Action item:
The material below holds a span beginning at the line with "This screenshot has width=1568, height=566." and ending at the line with "Given: Collapse the 财务报表 sidebar menu". Quote that span exactly, both ends included, and only that span.

******************************

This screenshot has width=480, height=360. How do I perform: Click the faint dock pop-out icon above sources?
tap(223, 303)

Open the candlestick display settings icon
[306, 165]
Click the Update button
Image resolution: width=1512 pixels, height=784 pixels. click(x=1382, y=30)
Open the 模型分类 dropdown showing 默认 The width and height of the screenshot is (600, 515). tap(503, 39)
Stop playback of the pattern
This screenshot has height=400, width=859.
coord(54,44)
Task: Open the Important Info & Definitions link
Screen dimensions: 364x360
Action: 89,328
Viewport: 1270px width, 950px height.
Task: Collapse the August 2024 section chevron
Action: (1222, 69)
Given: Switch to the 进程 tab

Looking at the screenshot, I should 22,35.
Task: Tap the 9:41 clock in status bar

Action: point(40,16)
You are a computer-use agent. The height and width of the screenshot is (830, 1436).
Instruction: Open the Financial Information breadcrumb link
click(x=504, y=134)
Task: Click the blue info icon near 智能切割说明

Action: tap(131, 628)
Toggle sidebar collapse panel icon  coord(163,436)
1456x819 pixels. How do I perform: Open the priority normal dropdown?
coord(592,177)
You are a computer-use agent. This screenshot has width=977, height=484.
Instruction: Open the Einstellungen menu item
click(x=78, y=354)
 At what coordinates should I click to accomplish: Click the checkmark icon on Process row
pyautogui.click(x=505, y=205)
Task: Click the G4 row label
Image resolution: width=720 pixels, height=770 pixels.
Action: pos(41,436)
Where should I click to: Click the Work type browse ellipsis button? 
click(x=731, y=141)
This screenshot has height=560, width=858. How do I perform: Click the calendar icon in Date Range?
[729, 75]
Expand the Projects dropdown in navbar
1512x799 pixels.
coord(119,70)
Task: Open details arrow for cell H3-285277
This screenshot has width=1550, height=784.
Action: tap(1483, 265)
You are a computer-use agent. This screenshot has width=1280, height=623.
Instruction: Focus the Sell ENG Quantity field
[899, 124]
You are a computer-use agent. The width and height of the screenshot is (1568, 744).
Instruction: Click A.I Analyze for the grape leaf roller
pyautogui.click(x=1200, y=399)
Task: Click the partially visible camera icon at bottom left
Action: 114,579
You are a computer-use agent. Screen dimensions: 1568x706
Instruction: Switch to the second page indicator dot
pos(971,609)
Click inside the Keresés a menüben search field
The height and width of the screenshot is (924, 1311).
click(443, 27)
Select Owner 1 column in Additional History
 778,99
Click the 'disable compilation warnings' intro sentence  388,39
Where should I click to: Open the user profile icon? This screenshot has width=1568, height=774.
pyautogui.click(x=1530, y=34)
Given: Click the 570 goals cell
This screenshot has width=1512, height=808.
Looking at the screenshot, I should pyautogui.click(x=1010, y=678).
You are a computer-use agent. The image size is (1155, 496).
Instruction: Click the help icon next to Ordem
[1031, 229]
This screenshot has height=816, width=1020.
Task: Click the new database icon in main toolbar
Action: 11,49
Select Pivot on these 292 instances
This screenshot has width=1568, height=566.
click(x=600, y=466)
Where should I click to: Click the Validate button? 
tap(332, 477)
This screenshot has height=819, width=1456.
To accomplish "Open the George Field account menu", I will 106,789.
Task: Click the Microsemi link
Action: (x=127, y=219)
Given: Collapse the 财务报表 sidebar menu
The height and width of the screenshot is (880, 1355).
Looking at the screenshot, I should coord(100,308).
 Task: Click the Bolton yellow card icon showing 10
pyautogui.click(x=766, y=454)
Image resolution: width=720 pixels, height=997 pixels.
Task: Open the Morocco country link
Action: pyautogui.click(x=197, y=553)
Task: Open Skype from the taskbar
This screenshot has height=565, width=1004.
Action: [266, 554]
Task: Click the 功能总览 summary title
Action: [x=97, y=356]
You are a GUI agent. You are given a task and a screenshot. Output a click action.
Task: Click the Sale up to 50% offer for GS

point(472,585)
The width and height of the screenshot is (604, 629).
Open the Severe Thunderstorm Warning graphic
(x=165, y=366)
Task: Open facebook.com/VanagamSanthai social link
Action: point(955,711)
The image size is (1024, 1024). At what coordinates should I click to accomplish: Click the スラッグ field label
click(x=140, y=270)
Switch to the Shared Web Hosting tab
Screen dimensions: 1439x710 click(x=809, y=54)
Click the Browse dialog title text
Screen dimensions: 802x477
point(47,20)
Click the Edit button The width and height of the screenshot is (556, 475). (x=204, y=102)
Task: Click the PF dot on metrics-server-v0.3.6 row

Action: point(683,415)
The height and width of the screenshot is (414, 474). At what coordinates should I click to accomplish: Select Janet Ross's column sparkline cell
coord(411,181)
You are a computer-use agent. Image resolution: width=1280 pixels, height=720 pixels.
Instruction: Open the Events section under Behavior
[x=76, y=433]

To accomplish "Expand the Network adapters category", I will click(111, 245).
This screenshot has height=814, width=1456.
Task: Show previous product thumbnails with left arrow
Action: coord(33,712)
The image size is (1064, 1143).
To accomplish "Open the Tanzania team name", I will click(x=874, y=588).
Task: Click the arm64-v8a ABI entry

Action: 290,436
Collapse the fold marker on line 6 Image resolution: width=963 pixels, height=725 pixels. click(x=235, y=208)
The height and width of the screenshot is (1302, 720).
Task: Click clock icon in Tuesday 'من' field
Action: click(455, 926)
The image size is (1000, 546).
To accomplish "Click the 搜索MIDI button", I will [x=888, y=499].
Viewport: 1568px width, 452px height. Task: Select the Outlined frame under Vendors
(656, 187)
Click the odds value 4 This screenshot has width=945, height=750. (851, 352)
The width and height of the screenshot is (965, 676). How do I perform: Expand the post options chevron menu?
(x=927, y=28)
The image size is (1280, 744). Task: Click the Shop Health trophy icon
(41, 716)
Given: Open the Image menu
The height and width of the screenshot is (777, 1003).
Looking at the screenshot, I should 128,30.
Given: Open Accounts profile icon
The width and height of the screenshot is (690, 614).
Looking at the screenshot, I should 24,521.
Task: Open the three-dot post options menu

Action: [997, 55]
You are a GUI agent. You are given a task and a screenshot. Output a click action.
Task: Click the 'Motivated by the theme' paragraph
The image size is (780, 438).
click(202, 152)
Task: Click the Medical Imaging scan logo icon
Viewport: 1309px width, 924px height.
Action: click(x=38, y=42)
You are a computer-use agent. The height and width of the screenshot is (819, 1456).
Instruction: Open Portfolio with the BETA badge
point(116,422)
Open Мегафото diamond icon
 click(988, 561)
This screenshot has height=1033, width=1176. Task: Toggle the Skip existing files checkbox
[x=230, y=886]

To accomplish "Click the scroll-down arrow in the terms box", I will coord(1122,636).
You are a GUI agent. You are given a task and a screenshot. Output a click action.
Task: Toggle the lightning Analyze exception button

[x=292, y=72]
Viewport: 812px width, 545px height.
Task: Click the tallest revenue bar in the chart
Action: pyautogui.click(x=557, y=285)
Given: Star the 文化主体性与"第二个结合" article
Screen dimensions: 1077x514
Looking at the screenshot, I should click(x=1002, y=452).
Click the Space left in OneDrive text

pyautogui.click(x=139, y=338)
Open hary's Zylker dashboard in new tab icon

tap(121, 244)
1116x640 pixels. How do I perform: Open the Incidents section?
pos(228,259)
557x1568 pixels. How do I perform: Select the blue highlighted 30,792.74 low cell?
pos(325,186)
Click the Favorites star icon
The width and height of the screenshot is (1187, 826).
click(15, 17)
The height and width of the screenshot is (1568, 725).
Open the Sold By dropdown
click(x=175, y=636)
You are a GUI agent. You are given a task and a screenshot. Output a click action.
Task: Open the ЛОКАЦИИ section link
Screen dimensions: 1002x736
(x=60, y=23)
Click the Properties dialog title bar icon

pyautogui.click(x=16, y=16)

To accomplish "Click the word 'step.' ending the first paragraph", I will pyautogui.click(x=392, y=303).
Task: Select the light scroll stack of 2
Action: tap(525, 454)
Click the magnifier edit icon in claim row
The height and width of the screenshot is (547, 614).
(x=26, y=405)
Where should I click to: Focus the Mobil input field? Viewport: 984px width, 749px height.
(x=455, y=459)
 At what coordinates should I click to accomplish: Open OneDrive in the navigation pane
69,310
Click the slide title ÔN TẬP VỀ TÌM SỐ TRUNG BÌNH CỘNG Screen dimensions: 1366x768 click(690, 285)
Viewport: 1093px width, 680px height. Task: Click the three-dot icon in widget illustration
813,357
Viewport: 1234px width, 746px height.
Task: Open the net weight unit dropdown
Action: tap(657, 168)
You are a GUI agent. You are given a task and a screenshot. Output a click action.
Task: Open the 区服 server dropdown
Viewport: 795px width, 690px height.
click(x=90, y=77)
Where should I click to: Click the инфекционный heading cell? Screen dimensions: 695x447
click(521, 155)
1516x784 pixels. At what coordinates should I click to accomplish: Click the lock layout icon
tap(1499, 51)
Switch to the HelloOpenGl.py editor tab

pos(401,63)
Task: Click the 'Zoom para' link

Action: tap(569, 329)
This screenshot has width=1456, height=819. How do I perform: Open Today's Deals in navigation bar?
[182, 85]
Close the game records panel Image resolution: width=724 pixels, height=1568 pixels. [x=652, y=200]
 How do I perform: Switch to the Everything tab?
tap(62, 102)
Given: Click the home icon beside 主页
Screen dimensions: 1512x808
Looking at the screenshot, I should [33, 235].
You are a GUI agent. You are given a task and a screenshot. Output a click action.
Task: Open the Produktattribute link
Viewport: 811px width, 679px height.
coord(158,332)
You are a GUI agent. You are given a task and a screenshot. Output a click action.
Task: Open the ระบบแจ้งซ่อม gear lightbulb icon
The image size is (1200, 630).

******************************

Response below:
This screenshot has width=1568, height=566.
click(x=600, y=466)
Where should I click to: Click the Validate button? 
tap(332, 477)
This screenshot has height=819, width=1456.
To accomplish "Open the George Field account menu", I will 106,789.
Task: Click the Microsemi link
Action: (x=127, y=219)
Given: Collapse the 财务报表 sidebar menu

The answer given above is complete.